* start Records for this task *

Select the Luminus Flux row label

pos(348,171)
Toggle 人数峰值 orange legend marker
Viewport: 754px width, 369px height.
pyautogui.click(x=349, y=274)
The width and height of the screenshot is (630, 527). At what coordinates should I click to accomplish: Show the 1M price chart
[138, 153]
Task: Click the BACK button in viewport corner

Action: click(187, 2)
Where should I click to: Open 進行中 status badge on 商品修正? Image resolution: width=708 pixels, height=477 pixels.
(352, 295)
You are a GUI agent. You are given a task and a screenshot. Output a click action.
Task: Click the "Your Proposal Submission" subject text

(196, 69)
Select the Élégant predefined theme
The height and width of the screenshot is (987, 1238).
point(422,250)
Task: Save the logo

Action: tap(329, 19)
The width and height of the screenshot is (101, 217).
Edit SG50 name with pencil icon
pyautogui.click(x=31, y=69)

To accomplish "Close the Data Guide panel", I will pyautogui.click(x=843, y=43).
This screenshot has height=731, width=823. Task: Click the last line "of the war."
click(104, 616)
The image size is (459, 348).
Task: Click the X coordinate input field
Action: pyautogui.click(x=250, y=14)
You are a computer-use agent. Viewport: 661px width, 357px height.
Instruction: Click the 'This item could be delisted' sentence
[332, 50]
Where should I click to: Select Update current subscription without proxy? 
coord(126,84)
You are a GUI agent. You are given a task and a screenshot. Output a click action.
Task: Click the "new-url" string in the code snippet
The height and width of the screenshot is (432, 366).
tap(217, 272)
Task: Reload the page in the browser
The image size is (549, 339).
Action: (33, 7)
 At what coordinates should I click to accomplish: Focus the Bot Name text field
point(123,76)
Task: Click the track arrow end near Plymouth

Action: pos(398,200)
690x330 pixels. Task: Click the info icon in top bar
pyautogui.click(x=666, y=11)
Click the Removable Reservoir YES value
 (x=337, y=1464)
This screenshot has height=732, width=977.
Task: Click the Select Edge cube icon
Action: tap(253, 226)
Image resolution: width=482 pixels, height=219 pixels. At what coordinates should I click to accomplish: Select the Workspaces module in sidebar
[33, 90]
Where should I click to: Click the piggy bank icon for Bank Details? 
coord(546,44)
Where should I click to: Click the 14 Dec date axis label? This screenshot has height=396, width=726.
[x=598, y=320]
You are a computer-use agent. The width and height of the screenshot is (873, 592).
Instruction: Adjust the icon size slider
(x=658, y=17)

* end Records for this task *

Problem details: Could you rewrite all of the lines above, changing every "GUI agent" to "UI assistant" and leaving everything else as it is?

Final result:
Select the Luminus Flux row label

pos(348,171)
Toggle 人数峰值 orange legend marker
Viewport: 754px width, 369px height.
pyautogui.click(x=349, y=274)
The width and height of the screenshot is (630, 527). At what coordinates should I click to accomplish: Show the 1M price chart
[138, 153]
Task: Click the BACK button in viewport corner

Action: click(187, 2)
Where should I click to: Open 進行中 status badge on 商品修正? Image resolution: width=708 pixels, height=477 pixels.
(352, 295)
You are a UI assistant. You are given a task and a screenshot. Output a click action.
Task: Click the "Your Proposal Submission" subject text

(196, 69)
Select the Élégant predefined theme
The height and width of the screenshot is (987, 1238).
point(422,250)
Task: Save the logo

Action: tap(329, 19)
The width and height of the screenshot is (101, 217).
Edit SG50 name with pencil icon
pyautogui.click(x=31, y=69)

To accomplish "Close the Data Guide panel", I will pyautogui.click(x=843, y=43).
This screenshot has height=731, width=823. Task: Click the last line "of the war."
click(104, 616)
The image size is (459, 348).
Task: Click the X coordinate input field
Action: pyautogui.click(x=250, y=14)
You are a computer-use agent. Viewport: 661px width, 357px height.
Instruction: Click the 'This item could be delisted' sentence
[332, 50]
Where should I click to: Select Update current subscription without proxy? 
coord(126,84)
You are a UI assistant. You are given a task and a screenshot. Output a click action.
Task: Click the "new-url" string in the code snippet
The height and width of the screenshot is (432, 366).
tap(217, 272)
Task: Reload the page in the browser
The image size is (549, 339).
Action: (33, 7)
 At what coordinates should I click to accomplish: Focus the Bot Name text field
point(123,76)
Task: Click the track arrow end near Plymouth

Action: pos(398,200)
690x330 pixels. Task: Click the info icon in top bar
pyautogui.click(x=666, y=11)
Click the Removable Reservoir YES value
 (x=337, y=1464)
This screenshot has height=732, width=977.
Task: Click the Select Edge cube icon
Action: tap(253, 226)
Image resolution: width=482 pixels, height=219 pixels. At what coordinates should I click to accomplish: Select the Workspaces module in sidebar
[33, 90]
Where should I click to: Click the piggy bank icon for Bank Details? 
coord(546,44)
Where should I click to: Click the 14 Dec date axis label? This screenshot has height=396, width=726.
[x=598, y=320]
You are a computer-use agent. The width and height of the screenshot is (873, 592).
Instruction: Adjust the icon size slider
(x=658, y=17)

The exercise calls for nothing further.